What's new in PCI DSS content update release

HCL BigFix Compliance PCI Add-on provides additional support and enhancement in the recent update.

For a detailed list of releases, see the PCI DSS Release Notes.

PCI DSS Policy Reporting

The new PCI DSS Policy reporting, which is available in BigFix Compliance Analytics V1.9, identifies the level of compliance for each system within an entire organization based on a specific PCI DSS requirement or PCI DSS milestone. It also provides a report which shows an aggregated view of compliance data across all PCI DSS checklists. To view the available policy reporting, see PCI DSS policies.

Note: BigFix Compliance PCI Add-on provides the PCI DSS Reporting site to allow you to use the Policy feature in BigFix Compliance Analytics V1.9. This site contains the metadata file required for creating the PCI DSS Requirements and Milestones based reports.

Important: You must complete a few other prerequisites before you can use the PCI DSS Policy reporting. For more information, see Setting up the PCI DSS Policy Reports for BigFix Compliance Analytics V1.9 and later.

The PCI DSS Policy reporting enables the following users to prepare and manage compliance for PCI DSS:

Compliance Managers can generate reports from a requirements perspective to prepare for the audit report in accordance with the guidelines provided by the PCI Security Standards Council.
Compliance Managers and organizations can use the milestone report views during early PCI DSS adoption to understand compliance posture and prioritize actions.
IT Managers can map the compliance data to specific computers and assign corresponding personnel to remediate non-compliant checks.

Additional operating system support

BigFix Compliance PCI Add-on continues to expand its support coverage. The following operating systems have been recently supported:

Windows Server 2016: The PCI DSS Checklist for Windows 2016 is based on the guidance provided by the Payment Card Industry Data Security Standard (PCI DSS) v3.2 and contains security configuration checks that evaluate the security settings of your Windows Server 2016 endpoints according to PCI DSS.; Some of the checks allow you to use the parameterized setting to enable customization for compliance evaluation.; Some of the checks also support remediation that allows BigFix operators to efficiently remediate a non-compliance issue with a single action.

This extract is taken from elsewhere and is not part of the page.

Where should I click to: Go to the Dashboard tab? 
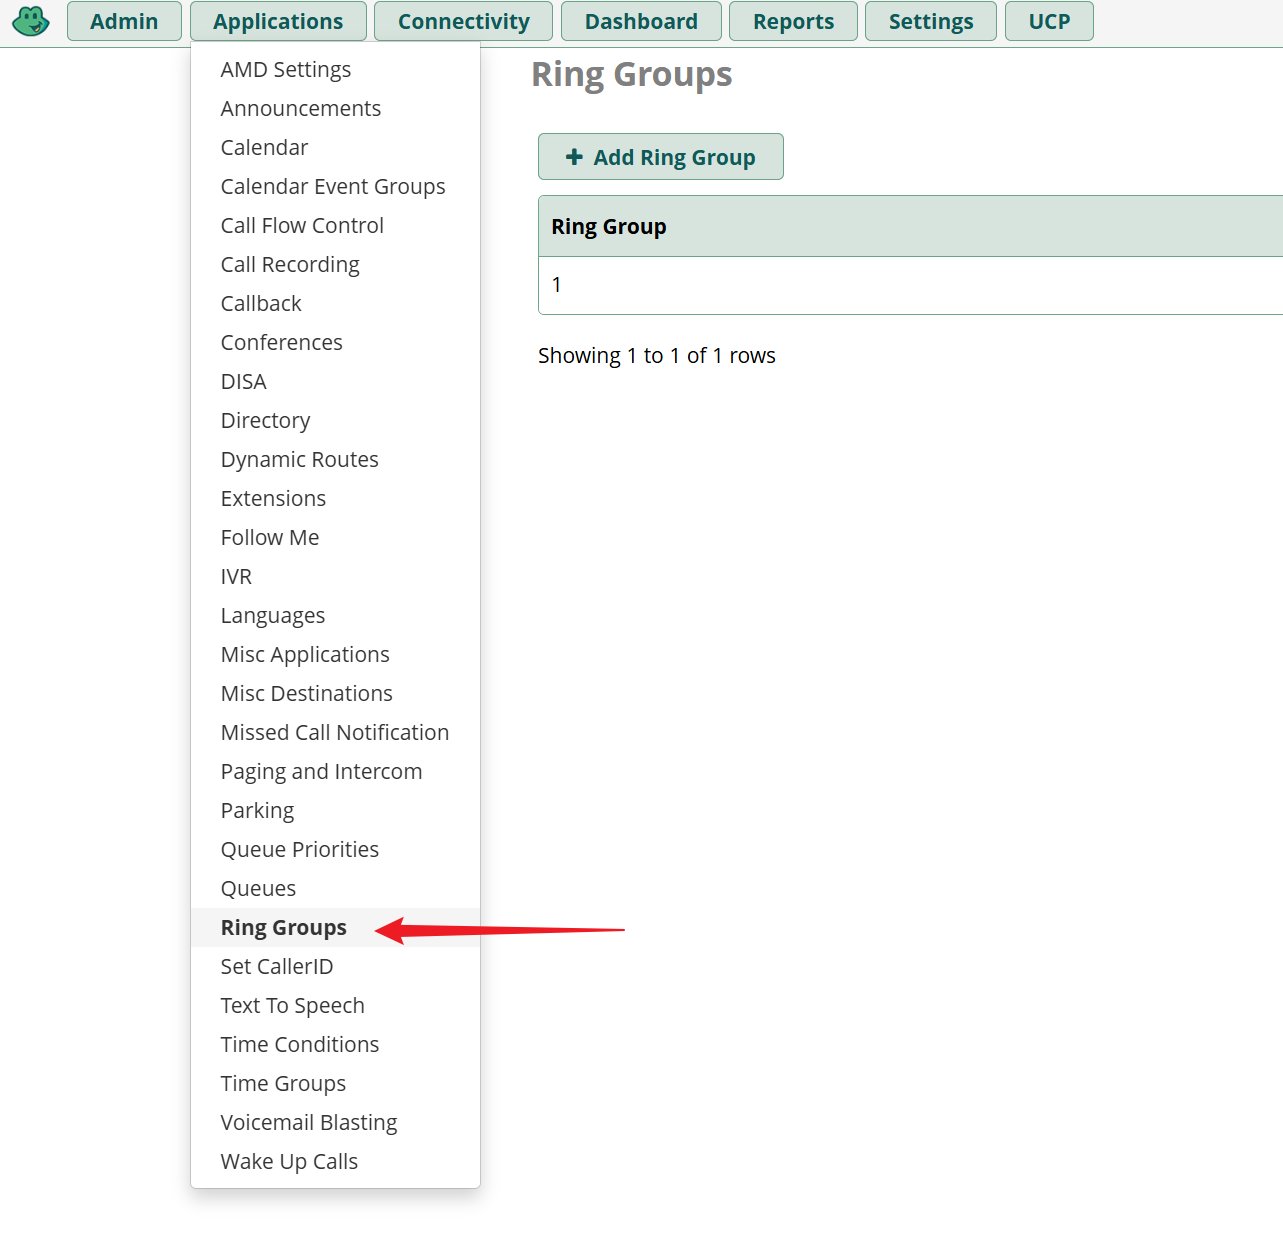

Solaris 10 and Solaris 11: The PCI DSS Checklist for Solaris 10 and PCI DSS Checklist for Solaris 11 are based on the guidance provided by the Payment Card Industry Data Security Standard (PCI DSS) v3.2 and contains security configuration checks that evaluate the security settings of your Solaris endpoints according to PCI DSS.; Some of the checks allow you to use the parameterized setting to enable customization for compliance evaluation. Note that parameterization requires the creation of a custom site.; Some of the checks also support remediation that allows BigFix operators to efficiently remediate a non-compliance issue with a single action.

CentOS 6 and CentOS 7: Checks for CentOS 6 are now supported in the PCI DSS Checklist for RHEL 6, while checks for CentOS 7 are now supported in the PCI DSS Checklist for RHEL 7. The checks are based on the existing RHEL 6 and RHEL 7 checks.; If you have not enabled the PCI DSS Checklist for RHEL 6 site or the PCI DSS Checklist for RHEL 7 site before, you can find them listed in the License Overview dashboard as PCI DSS Checklist for RHEL 6, CentOS 6 and PCI DSS Checklist for RHEL 7, CentOS 7. If the sites are already enabled, they are referred to as PCI DSS Checklist for RHEL 6 and PCI DSS Checklist for RHEL 7. Despite the name, the sites support checks for both RHEL and CentOS.
AIX 6.1: The PCI DSS Checklist for AIX 6 is based on the guidance provided by the Payment Card Industry Data Security Standard (PCI DSS) v3.2 and contains security configuration checks that evaluate the security settings of your AIX 6.1 endpoints according to PCI DSS.; Some of the AIX 6 checks allow you to use the parameterized setting to enable customization for compliance evaluation. Note that parameterization requires the creation of a custom site.; The AIX 6 checks do not provide actions that you can take to automatically remediate non-compliant settings on endpoints. However, manual remediation steps are made available in the Fixlet description.
AIX 7.2: The PCI DSS Checklist for AIX 7 is based on the guidance provided by the Payment Card Industry Data Security Standard (PCI DSS) v3.2 and contains security configuration checks that evaluate the security settings of your AIX 7.2 endpoints according to PCI DSS.; Some of the AIX 7 checks allow you to use the parameterized setting to enable customization for compliance evaluation. Note that parameterization requires the creation of a custom site.; The AIX 7 checks do not provide actions that you can take to automatically remediate non-compliant settings on endpoints. However, manual remediation steps are made available in the Fixlet description.

Remedation support for Windows 10, Windows 7, Windows 2012, Windows 2008, and AIX 7

The sites for these operating systems are updated to include more checks with remediation support, allowing BigFix operators to efficiently remediate a non-compliance issue with a single action.